Niente calendari osé in officina all’Ima

OZZANO EMILIA
Nelle officine meccaniche i calendari osé hanno sempre trovato un chiodo dove venire appesi. Vuoi vicino a una fresa oppure ad un tornio, in quelle che ancora ce l’hanno. Ma all’Ima Spa di Ozzano Emilia, e in tutte le aziende che ad essa fanno capo, non è più così. Calendari e immagini di donne nude non si possono più appendere. “Un risultato – precisa l’azienda – che è giunto senza un esplicito divieto”. La motivazione è semplice. “Partner e clienti stranieri non capiscono”. A dare la notizia è stato Massimo Ferioli, direttore dei servizi di staff Ima, nel corso del convengo “Gender Community”, la scorsa settimana a Bologna, sulle pari opportunità. In quell’occasione, il calendario osé è stato descritto come un retaggio del passato, legato ad un mondo industriale per molti versi superato, un po’ come il concetto di fabbrica fordista del secolo scorso, da molto tempo superato e sostituito dal modello di produzione che i sociologi chiamano “toyotista”. “Quella del superamento dei calendari osé – ha spiegato Ferioli – è solo una delle azioni avviate in casa Ima sui temi che legano donne e lavoro. I calendari non si capiva se venivano messi per goliardia, machismo anni ’70 o insensibilità”. Da qui la decisione di affrontare una discussione con gli operai. “Sarebbe stato troppo facile mettere un divieto, e così si è optato per parlare con i dipendenti del fatto che clienti e fornitori stranieri non capiscono quando all’interno di uno stabilimento si trovano di fronte a certi calendari. I nostri partner arabi, americani e cinesi vedono il mondo in un altro modo. Agli operai l’azienda ha detto, ‘a voi magari è una cosa che fa ridere, ma a loro no’. I dipendenti hanno capito e tolto i calendari», ha concluso il manager.

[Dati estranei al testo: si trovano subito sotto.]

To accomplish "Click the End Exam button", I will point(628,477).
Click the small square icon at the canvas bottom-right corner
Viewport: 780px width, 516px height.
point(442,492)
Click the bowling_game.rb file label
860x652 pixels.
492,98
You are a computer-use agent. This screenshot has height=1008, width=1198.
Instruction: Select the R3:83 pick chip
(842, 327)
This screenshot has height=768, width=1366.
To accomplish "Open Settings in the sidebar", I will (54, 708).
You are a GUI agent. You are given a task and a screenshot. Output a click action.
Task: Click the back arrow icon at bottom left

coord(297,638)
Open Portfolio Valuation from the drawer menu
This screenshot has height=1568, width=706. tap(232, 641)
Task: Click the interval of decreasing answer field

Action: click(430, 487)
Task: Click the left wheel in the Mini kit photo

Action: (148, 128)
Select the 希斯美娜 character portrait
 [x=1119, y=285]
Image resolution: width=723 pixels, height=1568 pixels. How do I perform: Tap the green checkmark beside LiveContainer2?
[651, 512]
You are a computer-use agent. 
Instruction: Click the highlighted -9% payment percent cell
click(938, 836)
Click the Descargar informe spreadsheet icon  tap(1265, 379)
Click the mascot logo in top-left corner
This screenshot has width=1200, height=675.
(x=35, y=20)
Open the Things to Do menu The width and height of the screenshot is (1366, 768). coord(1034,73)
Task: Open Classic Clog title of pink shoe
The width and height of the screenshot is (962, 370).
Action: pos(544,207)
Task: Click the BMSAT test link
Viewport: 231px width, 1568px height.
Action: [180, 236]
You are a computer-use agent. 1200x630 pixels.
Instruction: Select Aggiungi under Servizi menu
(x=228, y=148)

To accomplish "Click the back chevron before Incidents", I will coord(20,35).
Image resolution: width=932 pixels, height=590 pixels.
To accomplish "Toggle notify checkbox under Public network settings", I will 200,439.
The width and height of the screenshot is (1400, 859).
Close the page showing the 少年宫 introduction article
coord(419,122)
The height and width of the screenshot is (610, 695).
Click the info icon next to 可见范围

Immagini osé a parte, l’impegno dell’Ima sul terreno delle pari opportunità è più ampio. Il gruppo guidato da Alberto Vacchi sta coinvolgendo circa 300 dipendenti donne in un percorso di formazione, che spazia dall’ambito normativo al coaching, per raccogliere proposte che aiutino l’azienda sul valore del personale femminile. Perché il calendario senza veli in officina marca il territorio, dicendo “questo spazio è per uomini duri” e di conseguenza non aiuta l’inclusione, non solo dei partner stranieri, ma anche delle donne che lavorano in azienda. Appare pleonastico parlarne, eppure in un paese dove i tassi di impiego femminile sono ancora agli ultimi posti delle classifiche europee, un minimo di discussione va fatta.
“Grazie a progetti apripista, come il coaching e lo stop ai calendari osé – conclude il manager Ima – abbiamo trovato donne con tante idee, sperando di aver dato una scossa. Ora aspettiamo che la situazione si sedimenti”.